He’s a clever bastard, that one,” the countess muttered, tossing aside the following day’s issue of Expressen.
“No. I’ve known him for almost forty years,” said the count, “and clever is the last thing he is. He has someone doing his thinking for him.”
“The priest?” said the countess.
“Yes. Johanna Kjellander, according to the paper. And that car thief at her side. Per Jansson, if I remember correctly. I ought to have cut off his dick after all. Although it’s not too late yet.”
The count and the countess had more authority than anyone else in the darker circles of Greater Stockholm. If anyone were to call for a joint initiative among the more important hoodlums in the capital, it would be the two “nobles” who did the inviting. And that was just what they did.
* * *
Sweden’s first and largest general meeting of the criminal element was held in the count and countess’s half-empty car dealership, the one in Haninge.
They’d had an extra good sales week at that location. Any illegally imported, collision-damaged vehicle can be made to look new with a few tricks of the trade. The count and countess did not feel obliged to report what any given vehicle had experienced earlier in its life, or how it was feeling deep down inside. And, after all, cars can’t talk, except in the movies.
Ten units of this illegal sort had rolled out of the showroom in the past few days, all for just under sticker price. On none did the airbags work as advertised, but that didn’t matter as long as their new owners had the good sense to stick to the road.
A good week, on the whole, if it hadn’t been for the reason behind the general meeting they were about to hold.
Incidentally, putting together a relevant list of participants had also taken a few tricks of the trade. After all, there wasn’t a master list of who had contracted to have his nearest and dearest maimed or murdered. The notice had to go out by word of mouth via four carefully chosen pubs.
The result was that seventeen men came to the car showroom at the prescribed time, in addition to the count and the countess, who were standing on a podium at the very front.
The podium was actually meant for the finest car in the showroom, but that car had just been sold to the tune of two pounds of top-shelf methamphetamine. It had left behind an excellent stage for the couple, who liked to emphasize that they were a bit above all the others.
The count was second angriest; the countess was angriest. The latter called the meeting to order. “As I see it, the question is not ‘Will Hitman Anders be allowed to live?’ it’s ‘How will we see to it that he dies?’ The count and I have a few ideas.”
A number of the seventeen men at the foot of the podium squirmed. It was just that the contracts that had been made would become public knowledge if the killer who refused to kill got the treatment he deserved. One of the seventeen even dared to argue along those lines (as it happened, he had paid dearly to be rid of both the count and the countess). He took the floor and said that the elimination of Hitman Anders might lead to an out-and-out bloodbath in the capital city, and it would be better if they just kept to business as usual without too much infighting.
The count objected, saying it was not in his nature to allow himself to be blackmailed. What he didn’t say was that he and the countess had succeeded—all on their own—in doing away with the two business competitors whom Hitman Anders and his sidekicks had not offed but had taken payment from, in the form of both money and camper van.
But then another of the seventeen dared to agree with the first man. He hadn’t been able to afford to off both the count and the countess; he’d settled for the countess, who in his opinion was the more destructive and unpredictable of the two. He, too, out of sheer survival instinct, had reason to wish Hitman Anders a long life.
A third had paid to have a cousin of the count fall victim to aggravated assault, and that was bad enough. Several other members of the group had taken out contracts of varying degrees against at least eight others in the same group. If any one of them could be called innocent, in a limited sense, it was only because he didn’t have enough money to make himself guiltier than he was.
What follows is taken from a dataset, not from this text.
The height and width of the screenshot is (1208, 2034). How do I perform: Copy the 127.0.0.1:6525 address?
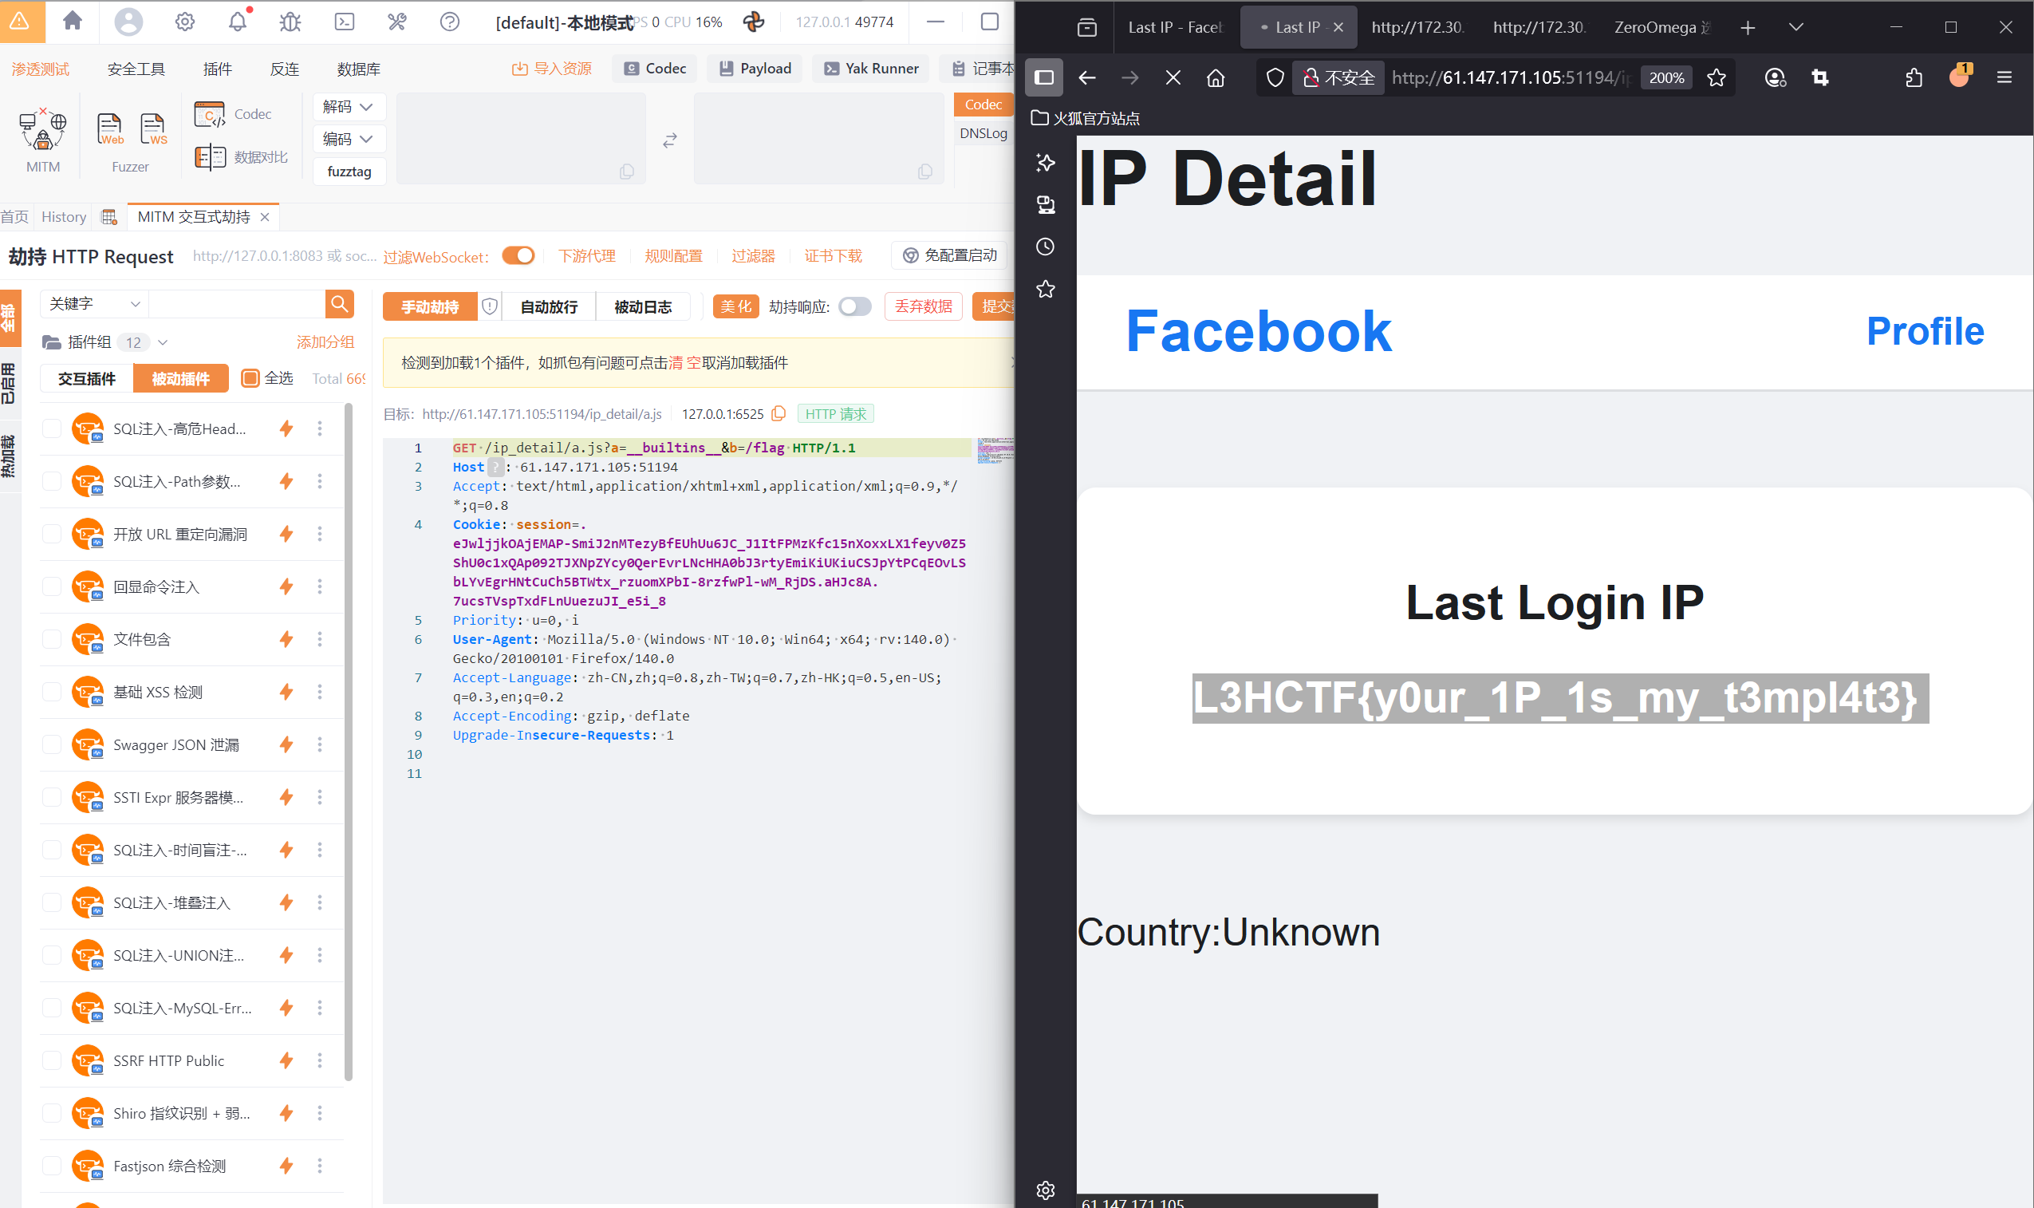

The count and the countess were feared by all. But seventeen strong men at the foot of the podium found the courage, at last, to resist. All of them insisted that it would be best for business to forget about it. Revenge stood in direct opposition to the current working environment. And the working environment was more important.
The countess swore at the seventeen men, calling them spineless insects and other unpleasant things, and making some of them long to be able to pay Hitman Anders once more, as long as he would finish the job this time.
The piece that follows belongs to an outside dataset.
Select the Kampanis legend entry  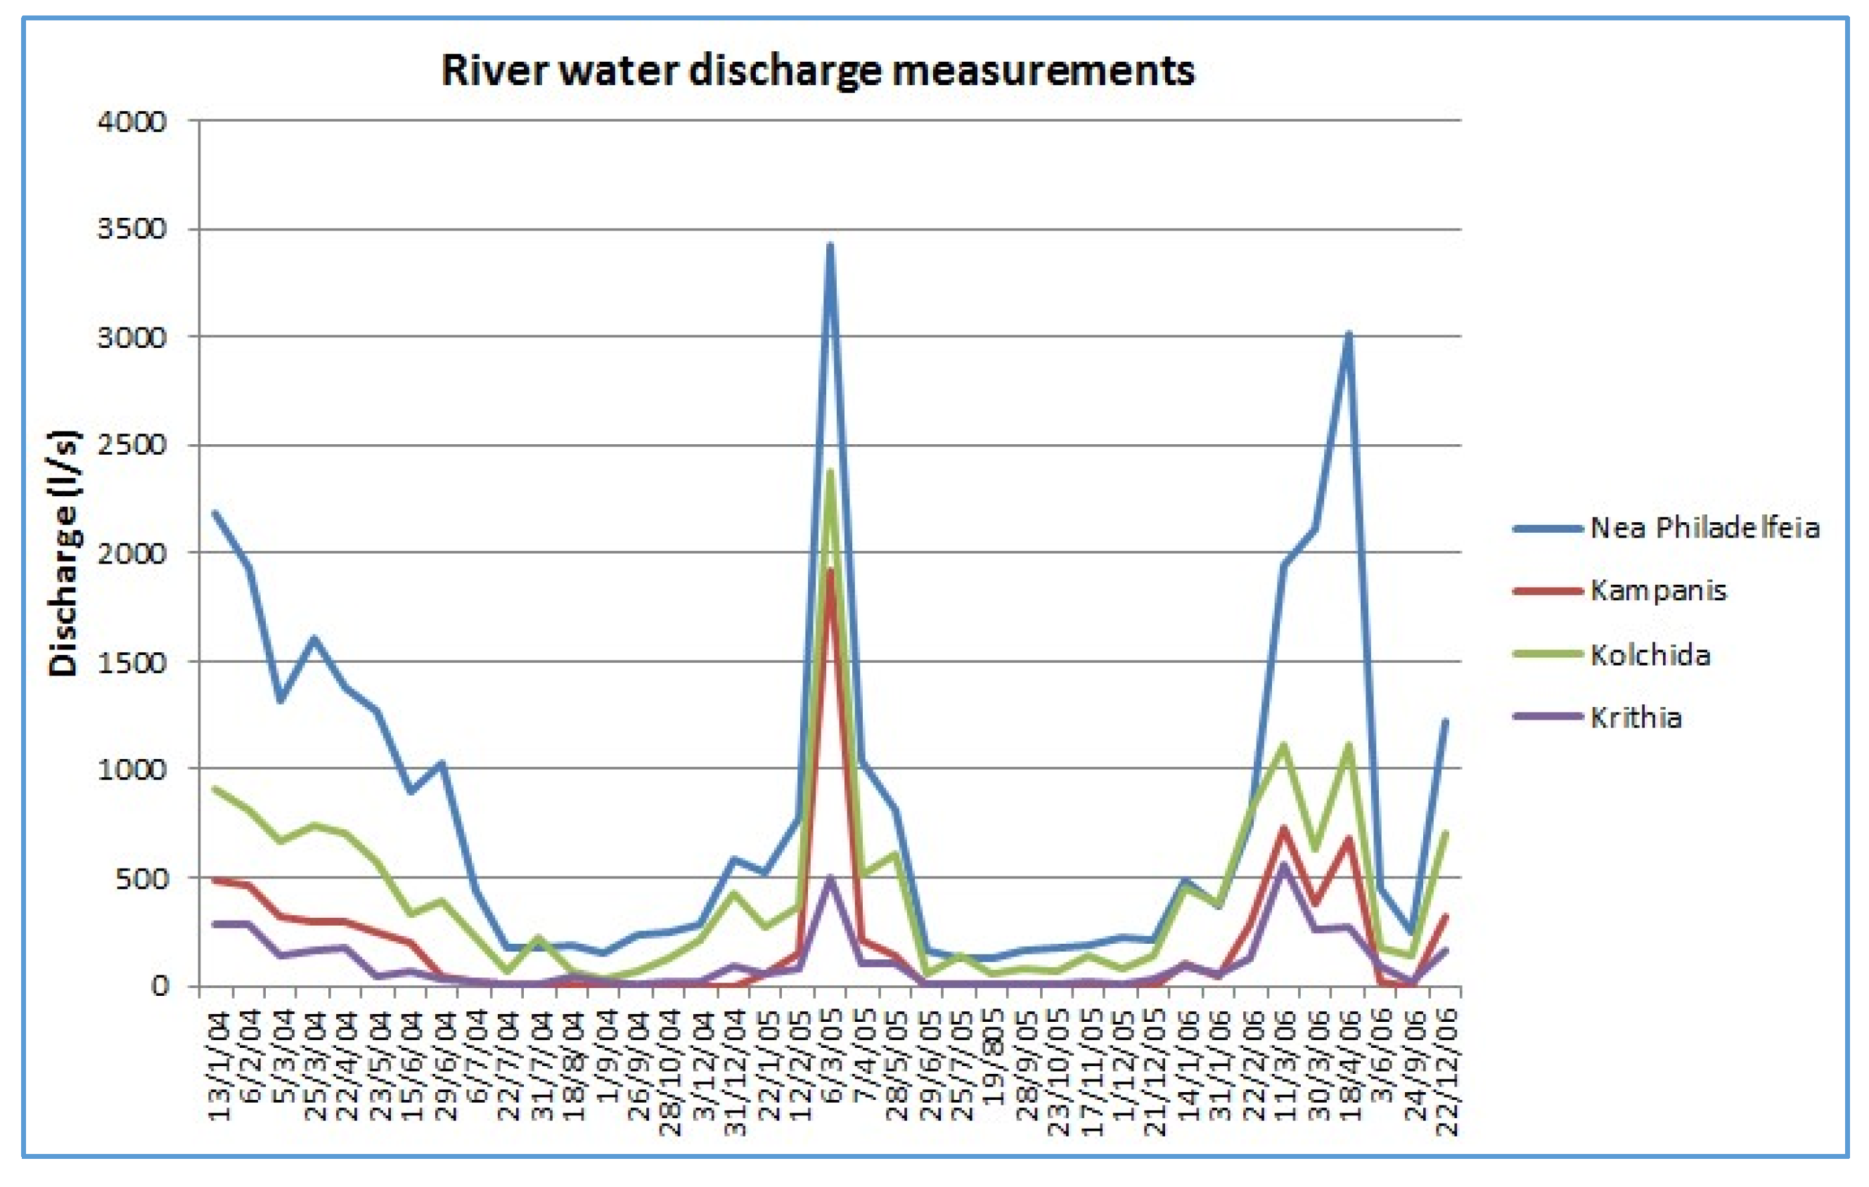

One of the seventeen, however, was pondering whether it wasn’t the case that all insects are de facto without spines, but he had enough sense not to bring up the matter just then.
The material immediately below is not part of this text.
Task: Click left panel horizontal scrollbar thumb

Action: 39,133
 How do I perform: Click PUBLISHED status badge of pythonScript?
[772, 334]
The meeting was over in less than twenty minutes. All the big- and small-time scoundrels involved had had a representative on site. The only one who was missing was the man who’d paid 800,000 kronor to have his neighbor put to death because said neighbor had made a face at his wife. The vengeful and soon destitute man had taken his own life after his wife had left him for the far-too-alive neighbor, with whom she even traveled to the Canary Islands, for the dubious face-making had in fact been a sophisticated form of flirtation.
End result: Hitman Anders would be allowed to remain alive, according to seventeen out of nineteen still-living defrauded defrauders. And he would die, preferably along with Johanna Kjellander and Per Jansson, or maybe Persson, according to the two others.